# Currency Gadget no longer updating



## P4-630 (Nov 3, 2014)

My currency gadget is no longer updating, it says: "Cannot connect to service", now I have the sidebar and gadgets installed from http://8gadgetpack.net/ on my windows 8.1 laptop.
I have tried this: http://www.winhelponline.com/blog/fix-currency-stock-weather-gadgets-not-updating-windows-7-vista/

But it does not work because I don't have the folder as in step 5:
5. Delete the folder named *53eab605-3b97-4da0-8e92-ea49d47af529*
*
*
Did Microsoft stop completely with this service?




 

Does anyone know another solution to fix this?


----------



## Naito (Nov 3, 2014)

Might be time to look at some Rainmeter alternatives.


----------



## TPUScotty (Nov 6, 2014)

I have the same problem too, two days ago just disconnect, I think Microsoft finally start to stop the feed service for some/all of the gadgets...


----------



## remixedcat (Nov 6, 2014)

They discontinued the gadgets due to security vulnerabilities they are unable to patch.

Use rainmeter instead.


----------



## Hmm (Nov 7, 2014)

remixedcat said:


> They discontinued the gadgets due to security vulnerabilities they are unable to patch.
> 
> Use rainmeter instead.


That's not what the OP is asking.

All other gadgets are working like the weather gadget.
For whatever reason, the currency gadget is not working for me too. The last update was about 5 days ago.

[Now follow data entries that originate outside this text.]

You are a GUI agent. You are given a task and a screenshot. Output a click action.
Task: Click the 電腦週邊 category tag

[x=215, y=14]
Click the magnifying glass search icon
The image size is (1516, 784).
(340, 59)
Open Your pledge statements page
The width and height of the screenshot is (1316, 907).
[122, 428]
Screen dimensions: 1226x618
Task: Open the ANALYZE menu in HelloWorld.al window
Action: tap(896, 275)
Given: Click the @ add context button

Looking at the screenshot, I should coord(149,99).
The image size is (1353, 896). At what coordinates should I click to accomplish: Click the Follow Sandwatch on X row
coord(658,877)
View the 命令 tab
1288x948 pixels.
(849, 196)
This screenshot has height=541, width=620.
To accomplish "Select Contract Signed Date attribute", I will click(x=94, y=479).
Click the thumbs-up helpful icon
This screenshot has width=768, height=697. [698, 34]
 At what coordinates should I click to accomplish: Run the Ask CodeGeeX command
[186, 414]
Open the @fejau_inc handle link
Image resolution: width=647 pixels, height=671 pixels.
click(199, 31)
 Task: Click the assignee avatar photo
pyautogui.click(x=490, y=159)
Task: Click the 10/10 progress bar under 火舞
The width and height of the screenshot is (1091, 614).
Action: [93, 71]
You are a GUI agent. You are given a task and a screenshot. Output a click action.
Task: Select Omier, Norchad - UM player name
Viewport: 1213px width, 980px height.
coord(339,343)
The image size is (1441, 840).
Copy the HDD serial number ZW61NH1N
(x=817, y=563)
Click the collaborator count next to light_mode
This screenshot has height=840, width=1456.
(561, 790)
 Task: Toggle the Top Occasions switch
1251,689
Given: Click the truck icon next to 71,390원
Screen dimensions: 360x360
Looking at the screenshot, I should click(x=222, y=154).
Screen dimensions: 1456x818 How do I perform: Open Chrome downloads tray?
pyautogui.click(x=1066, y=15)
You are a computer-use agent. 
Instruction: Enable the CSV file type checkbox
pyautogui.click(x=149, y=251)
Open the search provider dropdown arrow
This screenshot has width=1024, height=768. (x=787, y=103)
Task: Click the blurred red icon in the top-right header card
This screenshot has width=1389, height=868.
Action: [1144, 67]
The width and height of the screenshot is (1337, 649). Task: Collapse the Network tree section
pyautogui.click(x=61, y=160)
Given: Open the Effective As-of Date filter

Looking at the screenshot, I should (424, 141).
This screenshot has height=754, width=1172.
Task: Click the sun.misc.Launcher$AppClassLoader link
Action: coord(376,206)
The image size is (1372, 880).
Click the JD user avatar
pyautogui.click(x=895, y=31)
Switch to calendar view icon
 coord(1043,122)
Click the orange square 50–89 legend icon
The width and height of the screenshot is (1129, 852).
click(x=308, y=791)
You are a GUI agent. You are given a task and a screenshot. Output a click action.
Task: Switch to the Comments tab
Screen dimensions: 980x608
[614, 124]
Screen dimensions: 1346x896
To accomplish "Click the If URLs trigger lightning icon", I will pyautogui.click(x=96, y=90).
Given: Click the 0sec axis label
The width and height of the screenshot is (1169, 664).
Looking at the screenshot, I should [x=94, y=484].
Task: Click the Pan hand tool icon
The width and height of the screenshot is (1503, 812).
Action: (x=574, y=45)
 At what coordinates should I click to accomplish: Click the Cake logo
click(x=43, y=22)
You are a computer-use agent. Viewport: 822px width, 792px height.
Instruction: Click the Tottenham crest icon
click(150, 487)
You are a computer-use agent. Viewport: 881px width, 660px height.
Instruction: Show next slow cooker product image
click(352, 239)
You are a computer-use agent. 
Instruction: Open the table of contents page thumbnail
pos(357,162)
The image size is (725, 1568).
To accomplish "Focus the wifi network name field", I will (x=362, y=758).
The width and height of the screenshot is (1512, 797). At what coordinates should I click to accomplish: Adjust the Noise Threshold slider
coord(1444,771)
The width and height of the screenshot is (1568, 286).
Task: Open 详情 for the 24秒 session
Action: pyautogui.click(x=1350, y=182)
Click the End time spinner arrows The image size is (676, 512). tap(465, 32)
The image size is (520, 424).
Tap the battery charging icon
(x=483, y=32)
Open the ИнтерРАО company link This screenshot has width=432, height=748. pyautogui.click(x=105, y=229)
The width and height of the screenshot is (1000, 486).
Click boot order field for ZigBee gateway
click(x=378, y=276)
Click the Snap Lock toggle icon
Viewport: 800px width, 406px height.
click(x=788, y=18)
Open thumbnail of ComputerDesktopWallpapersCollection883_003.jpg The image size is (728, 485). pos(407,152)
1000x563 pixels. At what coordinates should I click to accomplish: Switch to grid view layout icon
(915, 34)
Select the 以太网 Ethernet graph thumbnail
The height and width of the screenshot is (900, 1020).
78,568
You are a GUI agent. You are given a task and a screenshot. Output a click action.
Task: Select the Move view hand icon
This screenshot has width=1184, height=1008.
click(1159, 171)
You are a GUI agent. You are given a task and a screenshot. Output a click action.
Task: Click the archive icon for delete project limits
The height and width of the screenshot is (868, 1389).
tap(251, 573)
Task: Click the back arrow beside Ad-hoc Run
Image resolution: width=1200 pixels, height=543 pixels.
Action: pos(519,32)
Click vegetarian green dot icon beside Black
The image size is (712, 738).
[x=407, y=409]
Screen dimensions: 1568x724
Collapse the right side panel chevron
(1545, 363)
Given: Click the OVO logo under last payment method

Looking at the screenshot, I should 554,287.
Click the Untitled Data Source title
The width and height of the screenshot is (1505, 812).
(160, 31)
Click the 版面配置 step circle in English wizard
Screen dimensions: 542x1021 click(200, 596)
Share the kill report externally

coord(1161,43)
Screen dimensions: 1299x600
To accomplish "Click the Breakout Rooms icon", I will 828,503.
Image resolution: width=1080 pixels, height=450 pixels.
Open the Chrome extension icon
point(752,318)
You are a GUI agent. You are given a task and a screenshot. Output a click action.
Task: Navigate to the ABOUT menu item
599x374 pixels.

BtW, Rainmeter doesn't have a currency skin. Not recommended.


----------



## remixedcat (Nov 7, 2014)

Umm it's not working prolly because microsoft pulled some of the server code/API for it. They are pulling some media ones as well some of those quit working as well as a few other weather ones. Microsoft won't be of any help to the OP, as they discontinued sidebar/gadgets. There also likely WON'T be a fix due to the fact the core code won't be fixed so if there's a bug in the core code, tough luck for the gadget devs. 

There are a lot of rainmeter skins on deviantart but WARNING: DO NOT DOWNLOAD ANY RAINMETER SKINS WHERE COMMENTS ARE DISABLED, AS THEY ARE MALWARE LINKS/DOWNLOADS.


----------



## j_traherne (Nov 11, 2014)

You are in Bangkok, right? Same thing happened to me when I arrived Nov 1. Now I am in Bali and it is still not updating. I thought it might be a SEAsia thing. What a pain.


----------



## claylomax (Feb 4, 2015)

Anybody has a problem with the weather gadget? It's not updating since two days ago.


----------



## P4-630 (Feb 4, 2015)

claylomax said:


> Anybody has a problem with the weather gadget? It's not updating since two days ago.



I use 8gadgetpack on windows 8.1 and my weather gadget is working.
Maybe it's the microsoft gadget in windows 7?


----------



## Frick (Feb 4, 2015)

claylomax said:


> Anybody has a problem with the weather gadget? It's not updating since two days ago.



Working for me!


----------